Mit Holunderöl sind auszubrennen
Schusswunden, dem Buch nach voller Gift.
Selbst Paré muss sich dazu bekennen,
wenn ihn auch die Qual der Menschen trifft.
Doch das Öl wird knapp, und er muss handeln.

Eigelb nimmt er, mischt‘s mit Terpentin;
eine Salbe wird daraus bereitet,
ohne Brennen, gegen die Doktrin,
lindernd auf die Wunden ausgebreitet.
Tötet die Verletzten jetzt das Gift?

Früh am Morgen schaut er nach den Kranken.
Die gebrannten Wunden schmerzen arg.
Heilung ist der Salbe nur zu danken,
hier ist die Entzündung nicht so stark,
die Verletzten leiden nicht an Fieber.

So schreibt er es auf und macht bekannt:
Kugelwunden selbst sind nicht vergiftet
und gehören auch nicht ausgebrannt.
Mangel hat Erkenntnis hier gestiftet,
Menschlichkeit und offener Verstand.
 

MarenS

Mitglied
Ich las es vor und nach der Änderung und finde es hat sehr gewonnen. Die Anordnung der Reime und die fünfte, jeweils nicht gereimte Zeile gefällt mir. Der Inhalt macht, wie Günter schon erwähnte, wirklich neugierig und man sucht nach Information, die du als Schreiber aber nicht geben musst.
Ein schönes Gedicht mit Inhalt.

Grüße von Maren
 

Günter

Mitglied
Hallo Hieronymus,

nachdem ich mir "Schußwunden" ein Dutzend Mal laut vorgesagt habe, glaube ich, du hast recht: Einmal betont, zweimal unbetont.

Deine kleine Rebellion gegen den Reimzwang gefällt mir; sollte ich auch mal probieren. Meine Frau meint, ich sei von der Silbenzählerei in der Leselupe schon völlig verdorben. Andererseits hat mich der penetrante Nachdruck auf die äußere Form wirklich dazu lernen lassen. Die Kunst ist halt, die rechte Balance zwischen Inhalt und Form zu finden (bzw. wirkliche Kunst wäre es, wenn beide Faktoren einander befördern. Aber solche Gedichte posten wir dann nicht hier, die verkaufen wir für teures Geld ;) ).

Schönen Gruß
Günter
 

Hieronymus

Mitglied
Ambroise Paré

Franz I., König der Franzosen,
zieht nach Norditalien, kampfbereit.
Konkurrent ist Habsburg, und es tosen
in dem langen, unheilbaren Streit
mörderisch die neuen Feuerwaffen.

Auch Ambroise Paré gehört zum Heer.
Für den Wundarzt ist der Krieg als Schule
schier notwendig; dort erlernt er mehr
als von Professoren auf dem Stuhle,
denen es an Praxis oft gebricht.

Mit Holunderöl sind auszubrennen
Schusswunden, dem Buch nach voller Gift.
Selbst Paré muss sich dazu bekennen,
wenn ihn auch die Qual der Menschen trifft.
Doch das Öl wird knapp, und er muss handeln.

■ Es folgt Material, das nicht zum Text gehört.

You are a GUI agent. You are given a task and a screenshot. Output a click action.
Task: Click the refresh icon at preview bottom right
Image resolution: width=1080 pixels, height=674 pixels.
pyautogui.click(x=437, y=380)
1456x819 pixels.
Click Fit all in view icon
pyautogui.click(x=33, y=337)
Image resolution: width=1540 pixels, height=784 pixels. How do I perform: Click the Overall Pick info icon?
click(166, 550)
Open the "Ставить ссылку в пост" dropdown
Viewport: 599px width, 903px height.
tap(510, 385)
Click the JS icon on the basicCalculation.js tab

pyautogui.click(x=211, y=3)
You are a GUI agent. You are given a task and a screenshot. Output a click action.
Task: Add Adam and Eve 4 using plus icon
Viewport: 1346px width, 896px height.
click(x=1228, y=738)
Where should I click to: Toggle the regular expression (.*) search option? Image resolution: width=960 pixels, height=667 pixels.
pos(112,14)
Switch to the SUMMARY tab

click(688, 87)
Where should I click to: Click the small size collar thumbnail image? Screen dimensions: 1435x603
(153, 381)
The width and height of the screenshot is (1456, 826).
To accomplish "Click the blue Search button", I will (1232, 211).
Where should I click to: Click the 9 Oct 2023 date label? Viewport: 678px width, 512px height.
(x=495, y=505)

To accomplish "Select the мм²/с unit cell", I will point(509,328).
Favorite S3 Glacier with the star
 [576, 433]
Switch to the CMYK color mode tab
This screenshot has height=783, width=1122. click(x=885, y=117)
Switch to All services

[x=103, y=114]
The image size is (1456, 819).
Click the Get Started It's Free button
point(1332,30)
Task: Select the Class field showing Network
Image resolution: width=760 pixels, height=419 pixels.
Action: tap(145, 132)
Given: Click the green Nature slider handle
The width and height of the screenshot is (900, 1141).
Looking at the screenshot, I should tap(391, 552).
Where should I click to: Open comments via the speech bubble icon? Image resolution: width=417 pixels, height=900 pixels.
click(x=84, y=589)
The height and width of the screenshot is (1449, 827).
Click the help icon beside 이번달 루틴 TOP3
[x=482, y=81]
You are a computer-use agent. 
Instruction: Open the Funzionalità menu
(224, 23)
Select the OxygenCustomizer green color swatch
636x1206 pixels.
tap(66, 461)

Eigelb nimmt er, mischt‘s mit Terpentin;
eine Salbe wird daraus bereitet,
ohne Brennen, gegen die Doktrin,
lindernd auf die Wunden ausgebreitet.
Tötet die Verletzten jetzt das Gift?

Früh am Morgen schaut er nach den Kranken.
Die gebrannten Wunden schmerzen arg.
Heilung ist der Salbe nur zu danken,
hier ist die Entzündung nicht so stark,
die Verletzten leiden nicht an Fieber.

Schreibt es auf und macht es so bekannt:
Kugelwunden selbst sind nicht vergiftet
und gehören auch nicht ausgebrannt.
Mangel hat Erkenntnis hier gestiftet,
Menschlichkeit und offener Verstand.